CI/CD Gating and Pipeline Automation
Automate migration safety checks to prevent topology corruption during automated deployments.
jobs:
redis-slot-migration:
runs-on: ubuntu-latest
steps:
- name: Pre-flight Cluster Health Check
run: |
redis-cli --cluster check "$REDIS_ENDPOINT" | grep -q "All 16384 slots covered" || exit 1
redis-cli -h "$REDIS_ENDPOINT" CLUSTER INFO | grep -q "cluster_state:ok" || exit 1
- name: Canary Slot Redistribution (50 slots)
run: |
redis-cli --cluster reshard "$TARGET_NODE" \
--cluster-from "$SOURCE_ID" \
--cluster-to "$TARGET_ID" \
--cluster-slots 50 \
--cluster-yes \
--cluster-timeout 10000
- name: Post-Migration Validation Gate
run: |
sleep 30 # Allow gossip convergence
redis-cli --cluster check "$REDIS_ENDPOINT" > cluster_report.txt
grep -q "\[OK\] All 16384 slots covered" cluster_report.txt || {
echo "FAIL: slot coverage gap"; exit 1;
}
grep "\[ERR\]" cluster_report.txt && {
echo "FAIL: cluster check reported errors"; exit 1;
} || true
echo "PASS: Migration complete"
Enforce mandatory manual approval gates for migrations exceeding 1,000 slots. Integrate Prometheus redis_cluster_slots_assigned and redis_cluster_slots_ok metrics into your deployment dashboard to trigger automated rollbacks if slot coverage drops below 100% for more than 60 seconds.
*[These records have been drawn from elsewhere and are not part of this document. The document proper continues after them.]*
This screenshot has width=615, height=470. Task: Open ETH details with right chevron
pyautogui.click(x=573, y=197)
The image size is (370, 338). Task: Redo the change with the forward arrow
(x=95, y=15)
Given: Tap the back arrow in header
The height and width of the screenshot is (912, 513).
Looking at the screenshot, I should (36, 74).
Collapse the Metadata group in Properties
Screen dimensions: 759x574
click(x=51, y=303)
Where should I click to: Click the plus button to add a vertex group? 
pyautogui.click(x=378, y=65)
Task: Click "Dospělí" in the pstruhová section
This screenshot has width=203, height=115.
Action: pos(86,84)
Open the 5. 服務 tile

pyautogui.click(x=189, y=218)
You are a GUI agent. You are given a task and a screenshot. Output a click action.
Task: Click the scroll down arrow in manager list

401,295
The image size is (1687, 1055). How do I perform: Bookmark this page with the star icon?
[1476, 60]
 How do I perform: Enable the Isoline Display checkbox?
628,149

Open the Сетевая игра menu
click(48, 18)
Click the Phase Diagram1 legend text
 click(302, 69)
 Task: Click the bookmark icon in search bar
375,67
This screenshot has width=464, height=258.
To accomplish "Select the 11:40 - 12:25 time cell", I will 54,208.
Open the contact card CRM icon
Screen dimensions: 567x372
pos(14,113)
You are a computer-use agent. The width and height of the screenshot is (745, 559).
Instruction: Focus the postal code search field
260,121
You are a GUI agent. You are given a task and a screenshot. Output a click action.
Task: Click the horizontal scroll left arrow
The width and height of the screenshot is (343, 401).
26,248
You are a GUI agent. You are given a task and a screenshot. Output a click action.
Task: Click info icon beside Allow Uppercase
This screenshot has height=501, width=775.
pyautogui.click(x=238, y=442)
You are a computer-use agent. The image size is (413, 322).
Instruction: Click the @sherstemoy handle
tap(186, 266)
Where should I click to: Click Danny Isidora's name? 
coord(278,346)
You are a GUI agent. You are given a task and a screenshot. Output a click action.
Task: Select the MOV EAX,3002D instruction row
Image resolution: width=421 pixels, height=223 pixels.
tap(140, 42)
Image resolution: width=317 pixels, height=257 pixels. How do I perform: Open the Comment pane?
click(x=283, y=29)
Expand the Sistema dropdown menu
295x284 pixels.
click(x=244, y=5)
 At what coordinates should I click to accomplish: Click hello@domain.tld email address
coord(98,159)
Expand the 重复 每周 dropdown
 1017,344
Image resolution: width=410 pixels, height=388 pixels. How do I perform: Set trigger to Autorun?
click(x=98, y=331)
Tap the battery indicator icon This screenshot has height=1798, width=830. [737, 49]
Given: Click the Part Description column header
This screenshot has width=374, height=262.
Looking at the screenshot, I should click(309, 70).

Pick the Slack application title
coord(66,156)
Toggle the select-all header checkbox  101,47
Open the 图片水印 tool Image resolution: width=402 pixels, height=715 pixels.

Post-Migration Verification and Telemetry
After the final slot batch is committed, validate topology consistency and monitor convergence metrics:
redis-cli --cluster check <any-node>:<port>
redis-cli -h <any-node> -p <port> CLUSTER NODES | grep "master" | awk '{print $2, $9}' | sort
Confirm that cluster_stats_messages_received and cluster_stats_messages_sent stabilize within 5–10 seconds, indicating gossip convergence. Watch cluster_slots_pfail/cluster_slots_fail in CLUSTER INFO and re-run redis-cli --cluster check to surface persistent network bottlenecks or stalled slots. For teams scaling beyond single-region deployments, review the broader architectural patterns documented in Redis Cluster Scaling, Sharding & Automation to align slot distribution with cross-AZ latency requirements.
Maintain a 24-hour observation window before decommissioning legacy nodes. Monitor connection pool utilization, latency_percentiles_usec from LATENCY HISTORY, and replica sync lag (master_repl_offset delta) to ensure the cluster has fully absorbed the new topology.